WHAT TO WORK ON: Carry on the personal essay about grieving a father and sister from the point where it stops.

DOCUMENT SEGMENT:
• • • • • • •
I remember so few details from those phone calls. Just: the softening of his tone over the years, impatience giving way to tolerance. Also: the encouragement and support when I quit my job, telling me I would be successful no matter what I did. And: the mmm that eventually changed to I love you too, that finally became I love you, initiated by him, at the end of every phone conversation.

The day after we visit the funeral home, planning visitation in New Jersey and a burial in Pennsylvania for the following week, after I have written my third obituary in a year, I drive by myself to Connecticut for the writing workshop that has brought me back to the East Coast. Much like I went to one in Italy a few weeks after my dad died, and like I traveled to Australia a few weeks after my sister died. I worry that there is something inherently wrong with me that I can keep moving after they no longer can.
• • • • • • •
GIVEN RECORDS:

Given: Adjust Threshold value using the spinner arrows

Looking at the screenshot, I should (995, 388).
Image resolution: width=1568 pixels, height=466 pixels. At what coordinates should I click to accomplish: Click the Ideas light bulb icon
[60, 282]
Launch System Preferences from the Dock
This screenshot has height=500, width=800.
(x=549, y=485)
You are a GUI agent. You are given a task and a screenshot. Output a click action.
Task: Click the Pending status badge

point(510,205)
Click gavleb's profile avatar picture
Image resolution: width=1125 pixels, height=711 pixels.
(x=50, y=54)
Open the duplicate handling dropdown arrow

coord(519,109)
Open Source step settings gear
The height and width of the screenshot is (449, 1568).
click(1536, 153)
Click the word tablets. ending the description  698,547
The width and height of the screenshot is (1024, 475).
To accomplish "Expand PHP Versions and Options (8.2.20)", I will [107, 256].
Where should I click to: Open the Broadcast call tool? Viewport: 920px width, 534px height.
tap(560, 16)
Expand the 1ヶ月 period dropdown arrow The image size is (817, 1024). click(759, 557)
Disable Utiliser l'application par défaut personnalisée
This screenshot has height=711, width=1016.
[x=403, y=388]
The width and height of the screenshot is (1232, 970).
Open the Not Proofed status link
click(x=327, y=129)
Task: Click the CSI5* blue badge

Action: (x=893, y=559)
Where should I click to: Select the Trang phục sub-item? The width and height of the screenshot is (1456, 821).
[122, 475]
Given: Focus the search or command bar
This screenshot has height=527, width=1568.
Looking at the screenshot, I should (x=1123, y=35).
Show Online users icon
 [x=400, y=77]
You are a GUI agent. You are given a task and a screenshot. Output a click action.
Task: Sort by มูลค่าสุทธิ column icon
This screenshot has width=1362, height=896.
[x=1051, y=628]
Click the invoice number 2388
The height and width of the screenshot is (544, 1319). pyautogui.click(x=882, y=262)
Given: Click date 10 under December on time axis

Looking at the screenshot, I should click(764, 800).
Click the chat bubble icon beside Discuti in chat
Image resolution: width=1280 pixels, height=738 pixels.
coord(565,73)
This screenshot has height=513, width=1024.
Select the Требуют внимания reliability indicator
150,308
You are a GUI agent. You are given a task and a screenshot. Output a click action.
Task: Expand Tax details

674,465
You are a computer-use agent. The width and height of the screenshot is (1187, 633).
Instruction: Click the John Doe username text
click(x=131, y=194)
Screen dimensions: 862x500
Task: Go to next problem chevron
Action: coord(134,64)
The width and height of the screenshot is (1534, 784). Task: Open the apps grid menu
• • • • • • •
OUTPUT BELOW:
The sun beats down on us at the cemetery in Pennsylvania, feeling almost as hot as it did in July, when we brought my sister’s ashes up to my grandfather’s family mausoleum. The caretakers swept the dirt and spiders from the marble room before we arrived. The smooth box holding Kelly’s remains sits on the windowsill beneath stained glass, exactly where we left it. I drape purple and pink flowers from today’s arrangements on top of her, careful not to cover the plaque that bears her name. I slip one of the prayer cards from my grandfather’s service through the seam of the box without opening the lid. My mom adjusts the ceramic purple butterfly I brought back from Guatemala that is hanging from a framed picture of her on that sill. It slides through her fingers and shatters against the marble floor.

All of the notes I emailed to myself, the makings of his eulogy, have disappeared. I search my entire computer by key words: Grandpa grandfather Joe 94 95 96, all of the ages I might have referred to him as in these emails. There is no record of anything ever having been written after our phone calls. There is no record of the stories he has told me. There is no record of anything.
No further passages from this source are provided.